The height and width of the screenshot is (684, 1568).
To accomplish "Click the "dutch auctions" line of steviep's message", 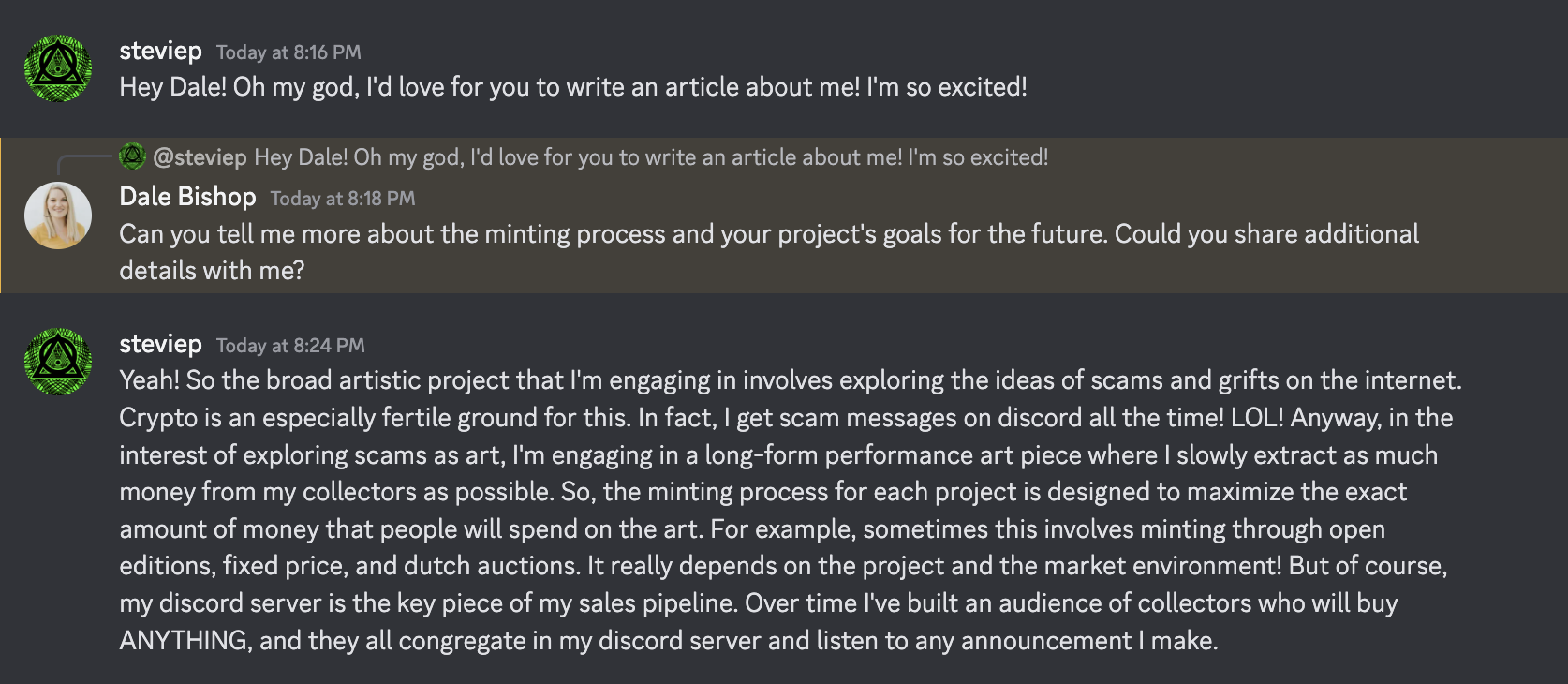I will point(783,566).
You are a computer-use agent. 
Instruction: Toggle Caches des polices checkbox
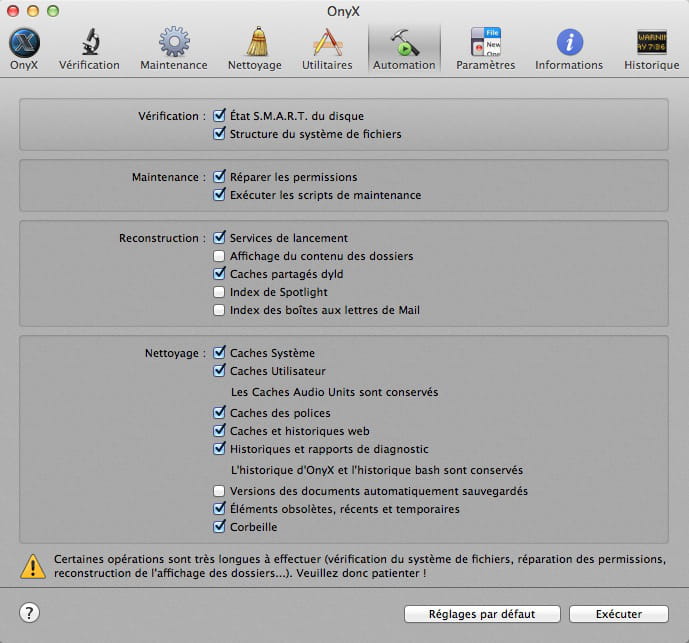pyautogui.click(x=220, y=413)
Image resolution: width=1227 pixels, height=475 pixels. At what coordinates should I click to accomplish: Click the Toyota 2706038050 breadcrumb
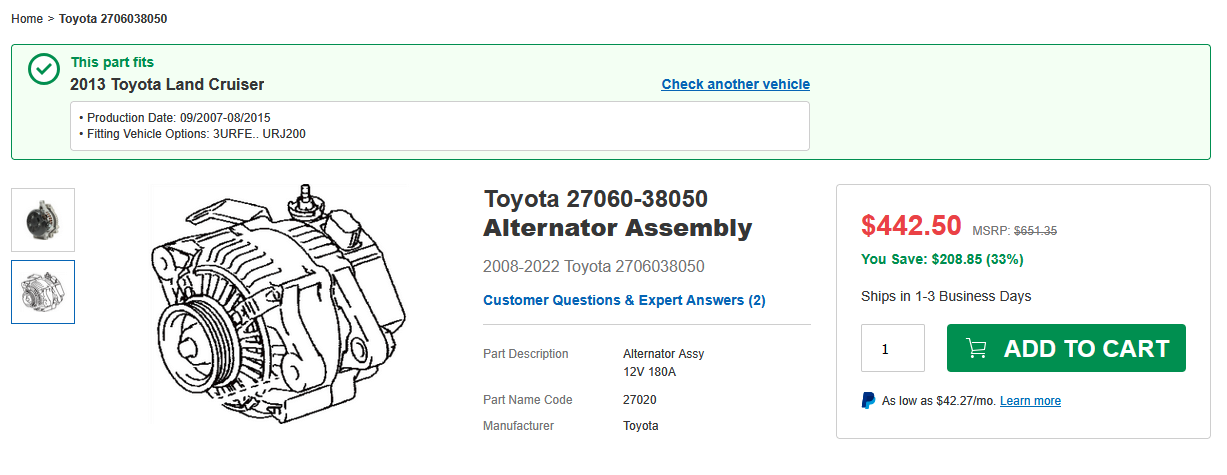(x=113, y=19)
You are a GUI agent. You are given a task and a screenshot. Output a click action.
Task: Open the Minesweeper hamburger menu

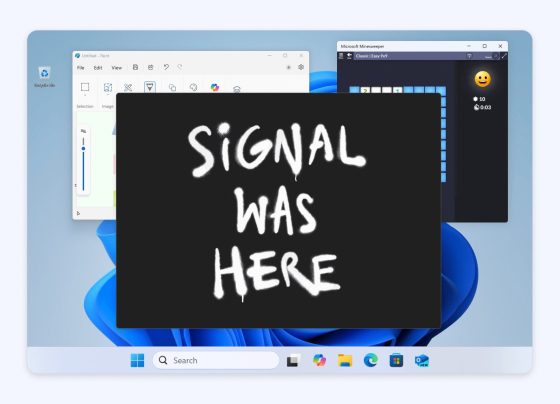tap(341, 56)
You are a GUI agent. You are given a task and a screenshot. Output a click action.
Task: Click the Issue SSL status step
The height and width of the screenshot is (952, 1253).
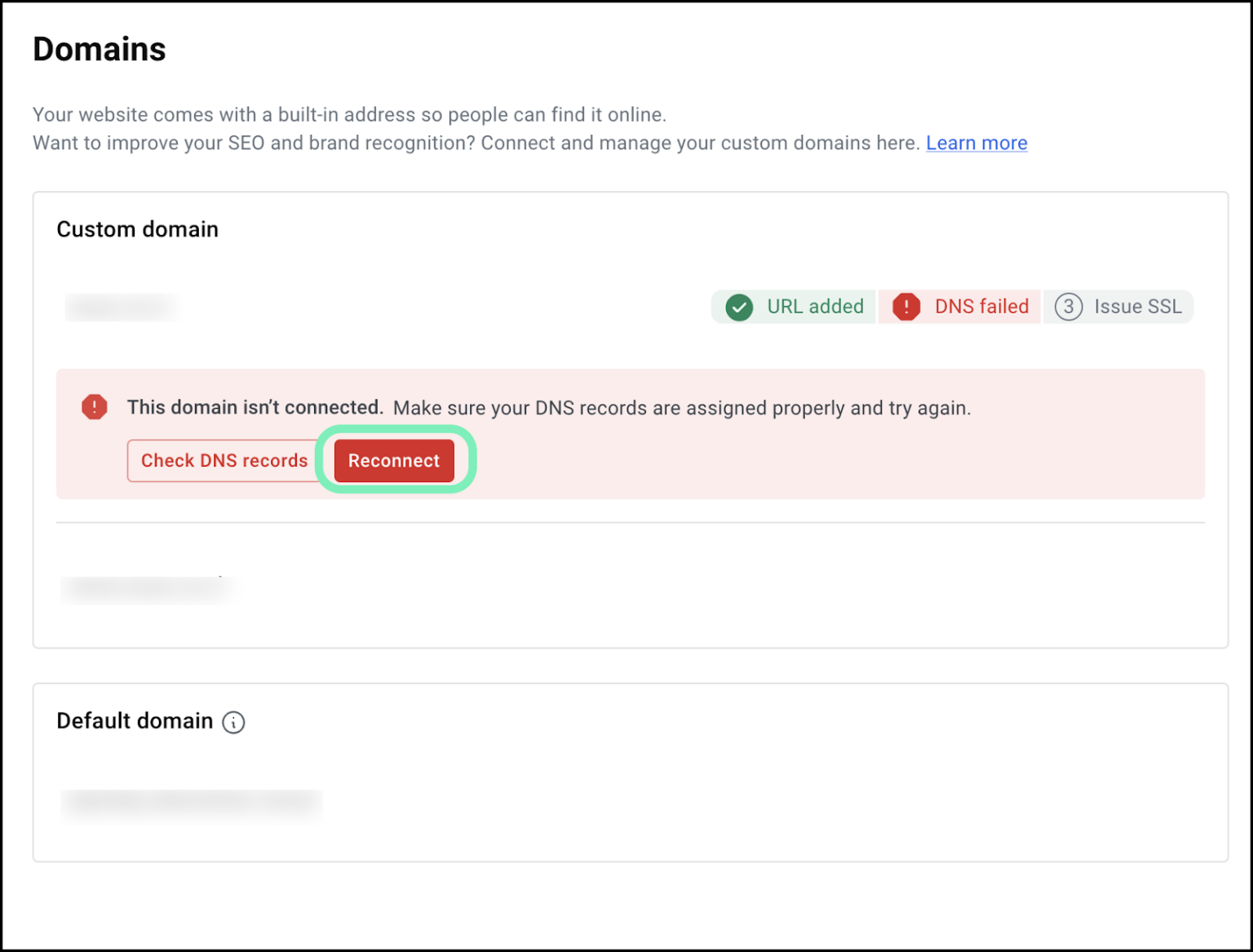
####################
*YOUR INSTRUCTIONS*
Identify each line of the data that contains the word "screenshot" and copy those lines out in full.

*ANSWER FOR THE TASK*
The height and width of the screenshot is (684, 1568).
You are a GUI agent. You are given a task and a screenshot. Output a click action.
You are a GUI agent. You are given a task and a screenshot. Output a click action.
The height and width of the screenshot is (952, 1253).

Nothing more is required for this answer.